## What you will do
Give back all the records below, unaltered.

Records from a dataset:
-- Opening Marker --

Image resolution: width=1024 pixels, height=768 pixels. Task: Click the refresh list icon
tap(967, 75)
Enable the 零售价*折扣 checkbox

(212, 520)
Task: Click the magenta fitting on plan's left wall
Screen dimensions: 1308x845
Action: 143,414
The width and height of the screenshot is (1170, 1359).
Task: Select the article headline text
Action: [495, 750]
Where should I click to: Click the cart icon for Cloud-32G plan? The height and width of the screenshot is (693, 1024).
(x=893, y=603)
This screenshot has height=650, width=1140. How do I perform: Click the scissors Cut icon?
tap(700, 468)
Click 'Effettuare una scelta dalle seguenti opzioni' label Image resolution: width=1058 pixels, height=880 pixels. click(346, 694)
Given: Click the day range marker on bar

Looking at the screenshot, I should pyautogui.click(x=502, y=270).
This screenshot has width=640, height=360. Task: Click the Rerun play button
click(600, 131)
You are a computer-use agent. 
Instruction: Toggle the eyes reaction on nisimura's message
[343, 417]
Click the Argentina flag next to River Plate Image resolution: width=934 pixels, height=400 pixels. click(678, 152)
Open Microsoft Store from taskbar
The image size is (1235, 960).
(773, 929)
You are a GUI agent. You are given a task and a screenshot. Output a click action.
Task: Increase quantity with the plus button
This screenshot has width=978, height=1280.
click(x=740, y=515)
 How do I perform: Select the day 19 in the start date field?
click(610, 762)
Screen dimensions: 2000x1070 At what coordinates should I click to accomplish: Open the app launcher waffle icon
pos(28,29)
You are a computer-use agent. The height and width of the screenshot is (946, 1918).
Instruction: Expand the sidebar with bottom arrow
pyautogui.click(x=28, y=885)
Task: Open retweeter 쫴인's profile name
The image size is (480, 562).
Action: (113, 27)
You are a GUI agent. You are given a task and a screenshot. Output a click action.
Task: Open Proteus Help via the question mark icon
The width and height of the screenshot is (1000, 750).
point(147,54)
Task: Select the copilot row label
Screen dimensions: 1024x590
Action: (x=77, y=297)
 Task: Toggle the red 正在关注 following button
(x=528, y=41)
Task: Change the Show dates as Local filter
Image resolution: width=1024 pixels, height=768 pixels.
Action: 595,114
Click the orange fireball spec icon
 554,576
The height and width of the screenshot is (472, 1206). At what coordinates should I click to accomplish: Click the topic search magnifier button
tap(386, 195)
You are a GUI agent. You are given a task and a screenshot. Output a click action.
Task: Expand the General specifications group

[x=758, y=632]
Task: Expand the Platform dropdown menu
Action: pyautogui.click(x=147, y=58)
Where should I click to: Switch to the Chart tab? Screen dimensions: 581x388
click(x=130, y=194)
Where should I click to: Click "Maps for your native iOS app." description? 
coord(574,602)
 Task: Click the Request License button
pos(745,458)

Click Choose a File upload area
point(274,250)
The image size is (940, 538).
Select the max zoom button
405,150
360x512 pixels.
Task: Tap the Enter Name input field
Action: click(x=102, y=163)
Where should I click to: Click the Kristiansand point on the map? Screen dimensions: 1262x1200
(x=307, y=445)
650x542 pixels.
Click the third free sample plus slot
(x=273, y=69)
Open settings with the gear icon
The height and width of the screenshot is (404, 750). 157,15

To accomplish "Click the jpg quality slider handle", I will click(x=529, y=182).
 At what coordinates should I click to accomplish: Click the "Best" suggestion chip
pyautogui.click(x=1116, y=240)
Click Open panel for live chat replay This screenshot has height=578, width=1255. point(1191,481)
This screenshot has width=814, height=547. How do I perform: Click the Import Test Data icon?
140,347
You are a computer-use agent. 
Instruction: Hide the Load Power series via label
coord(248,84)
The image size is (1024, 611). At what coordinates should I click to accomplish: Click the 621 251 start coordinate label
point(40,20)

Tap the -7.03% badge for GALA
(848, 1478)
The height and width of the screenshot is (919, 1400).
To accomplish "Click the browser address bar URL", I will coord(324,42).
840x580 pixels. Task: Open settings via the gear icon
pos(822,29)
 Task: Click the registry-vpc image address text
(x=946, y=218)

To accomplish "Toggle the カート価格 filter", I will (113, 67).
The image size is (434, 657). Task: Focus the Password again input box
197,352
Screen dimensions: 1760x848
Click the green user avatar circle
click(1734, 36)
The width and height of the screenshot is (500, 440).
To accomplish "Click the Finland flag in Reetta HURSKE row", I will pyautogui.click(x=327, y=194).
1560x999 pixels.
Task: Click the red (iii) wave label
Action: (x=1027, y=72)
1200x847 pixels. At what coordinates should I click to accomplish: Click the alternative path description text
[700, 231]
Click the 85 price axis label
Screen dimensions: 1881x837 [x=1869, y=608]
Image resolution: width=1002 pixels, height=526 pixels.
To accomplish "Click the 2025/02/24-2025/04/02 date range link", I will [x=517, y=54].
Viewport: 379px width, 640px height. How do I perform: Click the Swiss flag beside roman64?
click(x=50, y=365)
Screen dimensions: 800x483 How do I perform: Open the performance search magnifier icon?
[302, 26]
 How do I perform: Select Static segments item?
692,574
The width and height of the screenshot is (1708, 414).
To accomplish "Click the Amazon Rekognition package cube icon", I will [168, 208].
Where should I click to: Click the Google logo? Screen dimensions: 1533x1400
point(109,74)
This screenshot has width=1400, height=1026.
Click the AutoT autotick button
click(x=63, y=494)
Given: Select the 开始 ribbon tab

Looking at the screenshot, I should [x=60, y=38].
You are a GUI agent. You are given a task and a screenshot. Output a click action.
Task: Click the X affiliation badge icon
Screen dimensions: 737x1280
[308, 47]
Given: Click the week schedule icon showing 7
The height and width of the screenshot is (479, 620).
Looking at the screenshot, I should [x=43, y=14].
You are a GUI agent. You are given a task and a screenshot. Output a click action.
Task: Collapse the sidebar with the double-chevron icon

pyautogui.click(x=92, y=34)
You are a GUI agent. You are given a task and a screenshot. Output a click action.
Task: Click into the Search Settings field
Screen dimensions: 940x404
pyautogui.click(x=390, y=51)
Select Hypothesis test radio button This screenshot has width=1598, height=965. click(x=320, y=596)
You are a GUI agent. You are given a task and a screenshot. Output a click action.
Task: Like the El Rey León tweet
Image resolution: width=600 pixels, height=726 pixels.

-- Closing Marker --

## Answer area
Image resolution: width=1024 pixels, height=768 pixels. Task: Click the refresh list icon
tap(967, 75)
Enable the 零售价*折扣 checkbox

(212, 520)
Task: Click the magenta fitting on plan's left wall
Screen dimensions: 1308x845
Action: 143,414
The width and height of the screenshot is (1170, 1359).
Task: Select the article headline text
Action: [495, 750]
Where should I click to: Click the cart icon for Cloud-32G plan? The height and width of the screenshot is (693, 1024).
(x=893, y=603)
This screenshot has height=650, width=1140. How do I perform: Click the scissors Cut icon?
tap(700, 468)
Click 'Effettuare una scelta dalle seguenti opzioni' label Image resolution: width=1058 pixels, height=880 pixels. click(346, 694)
Given: Click the day range marker on bar

Looking at the screenshot, I should pyautogui.click(x=502, y=270).
This screenshot has width=640, height=360. Task: Click the Rerun play button
click(600, 131)
You are a computer-use agent. 
Instruction: Toggle the eyes reaction on nisimura's message
[343, 417]
Click the Argentina flag next to River Plate Image resolution: width=934 pixels, height=400 pixels. click(678, 152)
Open Microsoft Store from taskbar
The image size is (1235, 960).
(773, 929)
You are a GUI agent. You are given a task and a screenshot. Output a click action.
Task: Increase quantity with the plus button
This screenshot has width=978, height=1280.
click(x=740, y=515)
 How do I perform: Select the day 19 in the start date field?
click(610, 762)
Screen dimensions: 2000x1070 At what coordinates should I click to accomplish: Open the app launcher waffle icon
pos(28,29)
You are a computer-use agent. The height and width of the screenshot is (946, 1918).
Instruction: Expand the sidebar with bottom arrow
pyautogui.click(x=28, y=885)
Task: Open retweeter 쫴인's profile name
The image size is (480, 562).
Action: (113, 27)
You are a GUI agent. You are given a task and a screenshot. Output a click action.
Task: Open Proteus Help via the question mark icon
The width and height of the screenshot is (1000, 750).
point(147,54)
Task: Select the copilot row label
Screen dimensions: 1024x590
Action: (x=77, y=297)
 Task: Toggle the red 正在关注 following button
(x=528, y=41)
Task: Change the Show dates as Local filter
Image resolution: width=1024 pixels, height=768 pixels.
Action: 595,114
Click the orange fireball spec icon
 554,576
The height and width of the screenshot is (472, 1206). At what coordinates should I click to accomplish: Click the topic search magnifier button
tap(386, 195)
You are a GUI agent. You are given a task and a screenshot. Output a click action.
Task: Expand the General specifications group

[x=758, y=632]
Task: Expand the Platform dropdown menu
Action: pyautogui.click(x=147, y=58)
Where should I click to: Switch to the Chart tab? Screen dimensions: 581x388
click(x=130, y=194)
Where should I click to: Click "Maps for your native iOS app." description? 
coord(574,602)
 Task: Click the Request License button
pos(745,458)

Click Choose a File upload area
point(274,250)
The image size is (940, 538).
Select the max zoom button
405,150
360x512 pixels.
Task: Tap the Enter Name input field
Action: click(x=102, y=163)
Where should I click to: Click the Kristiansand point on the map? Screen dimensions: 1262x1200
(x=307, y=445)
650x542 pixels.
Click the third free sample plus slot
(x=273, y=69)
Open settings with the gear icon
The height and width of the screenshot is (404, 750). 157,15

To accomplish "Click the jpg quality slider handle", I will click(x=529, y=182).
 At what coordinates should I click to accomplish: Click the "Best" suggestion chip
pyautogui.click(x=1116, y=240)
Click Open panel for live chat replay This screenshot has height=578, width=1255. point(1191,481)
This screenshot has width=814, height=547. How do I perform: Click the Import Test Data icon?
140,347
You are a computer-use agent. 
Instruction: Hide the Load Power series via label
coord(248,84)
The image size is (1024, 611). At what coordinates should I click to accomplish: Click the 621 251 start coordinate label
point(40,20)

Tap the -7.03% badge for GALA
(848, 1478)
The height and width of the screenshot is (919, 1400).
To accomplish "Click the browser address bar URL", I will coord(324,42).
840x580 pixels. Task: Open settings via the gear icon
pos(822,29)
 Task: Click the registry-vpc image address text
(x=946, y=218)

To accomplish "Toggle the カート価格 filter", I will (113, 67).
The image size is (434, 657). Task: Focus the Password again input box
197,352
Screen dimensions: 1760x848
Click the green user avatar circle
click(1734, 36)
The width and height of the screenshot is (500, 440).
To accomplish "Click the Finland flag in Reetta HURSKE row", I will pyautogui.click(x=327, y=194).
1560x999 pixels.
Task: Click the red (iii) wave label
Action: (x=1027, y=72)
1200x847 pixels. At what coordinates should I click to accomplish: Click the alternative path description text
[700, 231]
Click the 85 price axis label
Screen dimensions: 1881x837 [x=1869, y=608]
Image resolution: width=1002 pixels, height=526 pixels.
To accomplish "Click the 2025/02/24-2025/04/02 date range link", I will [x=517, y=54].
Viewport: 379px width, 640px height. How do I perform: Click the Swiss flag beside roman64?
click(x=50, y=365)
Screen dimensions: 800x483 How do I perform: Open the performance search magnifier icon?
[302, 26]
 How do I perform: Select Static segments item?
692,574
The width and height of the screenshot is (1708, 414).
To accomplish "Click the Amazon Rekognition package cube icon", I will [168, 208].
Where should I click to: Click the Google logo? Screen dimensions: 1533x1400
point(109,74)
This screenshot has width=1400, height=1026.
Click the AutoT autotick button
click(x=63, y=494)
Given: Select the 开始 ribbon tab

Looking at the screenshot, I should [x=60, y=38].
You are a GUI agent. You are given a task and a screenshot. Output a click action.
Task: Click the X affiliation badge icon
Screen dimensions: 737x1280
[308, 47]
Given: Click the week schedule icon showing 7
The height and width of the screenshot is (479, 620).
Looking at the screenshot, I should [x=43, y=14].
You are a GUI agent. You are given a task and a screenshot. Output a click action.
Task: Collapse the sidebar with the double-chevron icon

pyautogui.click(x=92, y=34)
You are a GUI agent. You are given a task and a screenshot. Output a click action.
Task: Click into the Search Settings field
Screen dimensions: 940x404
pyautogui.click(x=390, y=51)
Select Hypothesis test radio button This screenshot has width=1598, height=965. click(x=320, y=596)
You are a GUI agent. You are given a task and a screenshot. Output a click action.
Task: Like the El Rey León tweet
Image resolution: width=600 pixels, height=726 pixels.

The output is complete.